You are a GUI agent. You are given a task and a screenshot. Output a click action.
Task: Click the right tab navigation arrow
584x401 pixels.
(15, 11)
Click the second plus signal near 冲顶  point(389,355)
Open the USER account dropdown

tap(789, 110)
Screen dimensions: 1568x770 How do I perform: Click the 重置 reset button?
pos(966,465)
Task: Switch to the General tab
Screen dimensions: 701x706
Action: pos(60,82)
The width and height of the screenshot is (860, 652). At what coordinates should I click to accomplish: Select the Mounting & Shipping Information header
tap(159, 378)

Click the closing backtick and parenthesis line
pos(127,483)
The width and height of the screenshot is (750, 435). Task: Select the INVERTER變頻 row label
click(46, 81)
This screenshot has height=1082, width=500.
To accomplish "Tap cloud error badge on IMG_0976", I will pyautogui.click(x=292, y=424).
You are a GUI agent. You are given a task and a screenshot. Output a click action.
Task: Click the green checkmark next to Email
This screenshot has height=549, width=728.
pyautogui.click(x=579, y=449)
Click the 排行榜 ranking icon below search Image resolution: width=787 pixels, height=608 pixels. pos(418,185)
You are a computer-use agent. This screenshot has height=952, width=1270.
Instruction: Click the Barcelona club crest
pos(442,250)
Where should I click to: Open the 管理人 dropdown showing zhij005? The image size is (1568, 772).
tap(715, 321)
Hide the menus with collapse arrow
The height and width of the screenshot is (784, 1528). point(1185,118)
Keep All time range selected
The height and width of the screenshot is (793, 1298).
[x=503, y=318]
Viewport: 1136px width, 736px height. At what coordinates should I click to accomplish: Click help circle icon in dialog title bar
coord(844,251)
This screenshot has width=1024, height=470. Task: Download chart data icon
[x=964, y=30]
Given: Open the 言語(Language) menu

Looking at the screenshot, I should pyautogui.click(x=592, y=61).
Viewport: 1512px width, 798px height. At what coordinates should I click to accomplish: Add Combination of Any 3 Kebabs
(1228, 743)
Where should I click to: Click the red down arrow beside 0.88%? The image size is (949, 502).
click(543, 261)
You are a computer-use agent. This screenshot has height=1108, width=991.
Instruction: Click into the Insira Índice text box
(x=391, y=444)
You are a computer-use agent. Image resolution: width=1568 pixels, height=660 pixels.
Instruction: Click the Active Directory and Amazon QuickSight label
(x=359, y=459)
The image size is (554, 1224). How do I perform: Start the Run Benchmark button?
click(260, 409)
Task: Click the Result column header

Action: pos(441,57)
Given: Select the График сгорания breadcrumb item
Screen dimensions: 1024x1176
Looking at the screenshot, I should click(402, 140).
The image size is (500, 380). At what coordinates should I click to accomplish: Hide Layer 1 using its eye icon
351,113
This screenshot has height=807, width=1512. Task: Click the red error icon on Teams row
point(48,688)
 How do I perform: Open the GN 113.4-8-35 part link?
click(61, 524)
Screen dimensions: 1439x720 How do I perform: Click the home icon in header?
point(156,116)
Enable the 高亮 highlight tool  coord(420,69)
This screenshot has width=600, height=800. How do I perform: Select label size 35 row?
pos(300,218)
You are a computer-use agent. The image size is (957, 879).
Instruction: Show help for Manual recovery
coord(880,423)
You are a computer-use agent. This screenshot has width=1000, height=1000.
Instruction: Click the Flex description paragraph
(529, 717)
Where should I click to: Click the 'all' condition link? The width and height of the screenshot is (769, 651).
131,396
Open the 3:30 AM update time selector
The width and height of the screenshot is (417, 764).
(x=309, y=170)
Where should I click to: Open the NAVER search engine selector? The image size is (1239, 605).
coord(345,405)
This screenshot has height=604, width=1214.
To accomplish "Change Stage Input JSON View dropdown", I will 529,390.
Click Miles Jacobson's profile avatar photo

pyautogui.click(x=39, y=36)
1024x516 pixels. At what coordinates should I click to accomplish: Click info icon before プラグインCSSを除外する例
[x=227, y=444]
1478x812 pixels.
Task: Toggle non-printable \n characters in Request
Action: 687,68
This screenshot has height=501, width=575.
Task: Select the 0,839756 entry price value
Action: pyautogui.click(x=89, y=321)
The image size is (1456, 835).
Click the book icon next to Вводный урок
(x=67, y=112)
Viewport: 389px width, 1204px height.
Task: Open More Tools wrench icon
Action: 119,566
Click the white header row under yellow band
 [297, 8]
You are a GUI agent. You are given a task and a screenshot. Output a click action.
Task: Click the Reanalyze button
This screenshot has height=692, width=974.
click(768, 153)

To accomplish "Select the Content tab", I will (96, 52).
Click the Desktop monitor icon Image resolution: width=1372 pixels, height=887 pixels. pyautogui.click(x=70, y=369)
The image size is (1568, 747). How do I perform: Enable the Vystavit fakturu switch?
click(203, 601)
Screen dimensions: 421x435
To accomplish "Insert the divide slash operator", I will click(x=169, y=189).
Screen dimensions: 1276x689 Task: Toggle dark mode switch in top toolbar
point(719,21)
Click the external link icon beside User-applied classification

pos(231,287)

□ □ □

• The task: Identify all lines in the records above with the word "resolution".

• Expected answer:
Click the 排行榜 ranking icon below search Image resolution: width=787 pixels, height=608 pixels. pos(418,185)
You are a computer-use agent. Image resolution: width=1568 pixels, height=660 pixels.
Click the Desktop monitor icon Image resolution: width=1372 pixels, height=887 pixels. pyautogui.click(x=70, y=369)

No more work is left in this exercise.